NEW!!!後編第二話
カトマンドゥューので日々。... by STRONG
次の日、昼前に宿を出てstinkerとご飯を食べに行くことにした。宿の受付の少年のお姉さんがやってるというcafeに行った。そこは俺たちが泊まっている宿のすぐ隣にあり、歩いて3分ぐらいだった。階段を登り店の中に入ると、オープンテラス風になっていて、客も数人しかいなかった。昼前のさわやかな太陽の日差しと、ゆったりとした生温い風が、寝起きの俺たちを優しく迎えてくれた。何ともいえないゆるいvibesが、そのcafeに流れていた。甘めのミルクコーヒーを飲みながら、ゆっくりと時間をかけて頭を醒ましていった。それから毎日のように、そのミルクコーヒーとダルバートを食べに行った。
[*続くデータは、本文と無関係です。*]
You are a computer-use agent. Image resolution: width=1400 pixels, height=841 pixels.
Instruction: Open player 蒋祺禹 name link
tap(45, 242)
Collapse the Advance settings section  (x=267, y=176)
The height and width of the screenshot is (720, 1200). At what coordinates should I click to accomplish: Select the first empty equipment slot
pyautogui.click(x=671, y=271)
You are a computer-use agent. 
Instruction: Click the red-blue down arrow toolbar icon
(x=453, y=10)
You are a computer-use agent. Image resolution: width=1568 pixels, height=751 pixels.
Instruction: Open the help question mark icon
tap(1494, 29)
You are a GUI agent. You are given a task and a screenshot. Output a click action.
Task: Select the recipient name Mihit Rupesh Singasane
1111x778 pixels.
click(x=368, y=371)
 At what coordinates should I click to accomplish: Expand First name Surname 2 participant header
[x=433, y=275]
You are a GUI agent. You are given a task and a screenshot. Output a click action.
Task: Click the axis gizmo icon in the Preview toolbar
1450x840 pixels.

ダルバートとはワンプレートのアルミのお皿に、いろんな種類のカレーとパサパサのごはんと乗っているもの。付け合わせというかスープも付いている。スープももちろんカレーなんだけど(笑)。ダルバートはお腹もいっぱいになるし、なんといっても安かった。食べ終えると、店を出てカトマンドゥューの街を探索してみることにした。街には実にいろんな店が立ち並んでいて、見ているだけで楽しかった。そして、一通り見終えると楽器屋に入った。タブラを買うのがこの旅の目的のひとつだったからだ。店に入ると、親爺がたくさんのタブラを出して、ひとつひとつ説明してくれた。思っていたよりは高くなかったので、ある程度の知識と値段の相場を聞き、その店は出た。そして、またぶらぶらと歩いていると楽器屋を発見したので、中に入ることにした。そこの親爺は(のちに先生と呼ぶのだが)『Iam musician!』と言って、タブラはもちろんのこと、サーランギー、ジャンベ、シンギングボール、名前は忘れたけど、両面が叩けるネパール太鼓、いろんな楽器の音を出してくれた。するとそこに、バンドの仲間だというサーランギー奏者がきて軽くセッションしてくれた。musicianだというだけあって、かなりうまかった。俺たちは、初めて聴く楽器の音色に聴き入った。‘どうだ、日本人’という得意げな顔をして何だか嬉しそうだった。買えばレッスンもしてくれて、タブラの代金だけでいいというので、まぁ、軽くボラれてるんだろうなと思ったけど買うことにした。その次の日から、毎日14時頃になるといい感じになって、レッスンに通った。後ろから口琴売りがしつこくついてくるのを何とか振り切りながら・・・。予想していたけど、タブラは難しい。先生は何日経っても一つのことしか教えてくれなかった。人差し指で叩く一音がなかなか出ない。ギターでいえばFのコードといったところだろうか?全然、前に進めなかったがそれはそれで結構楽しかった。そして、レッスンを始めてから一時間ぐらい経つと、サモサ売りのおじさんが来た。サモサとはジャガイモを油で揚げて天ぷらにしたもの。先生が食えというので、食べてみると素朴で懐かしい味がした。そこから10分ぐらい先生とその弟子兼助手とバンド仲間と俺といっしょに世間話をしながらおやつタイムを楽しんだ。レッスンも後半になると、タブラを練習するというよりも、そっちのほうが楽しみで通っていた。そんな感じであっという間に一週間が過ぎた。一週間もいると街の雰囲気にも慣れ、物売りにも顔を覚えられ、あまり声を掛けられなくなってくる。やっぱり、一つの街に一週間以上は滞在しないと、街の良し悪しというか、自分に会うとか合わないとかはわからない。結局、俺たちは二週間滞在した。stinkerと話し合い、次はポカラに行くことにした。ポカラはカトマンドゥューから西に8時間ぐらい行ったとこにある比較的、小さな村らしい。知り合いになったネパール人にポカラの事を聞いてみるとみんな『ポカラはいいとこだ』と言っていた。ぜひ、行ってみたかった。stinkerのすごく歳の離れたパッカー仲間が去年ポカラに行って‘SHANTI G・H’という宿に泊まっていたらしい。俺たちはカトマンドゥューに別れを告げ、ポカラへ向かった。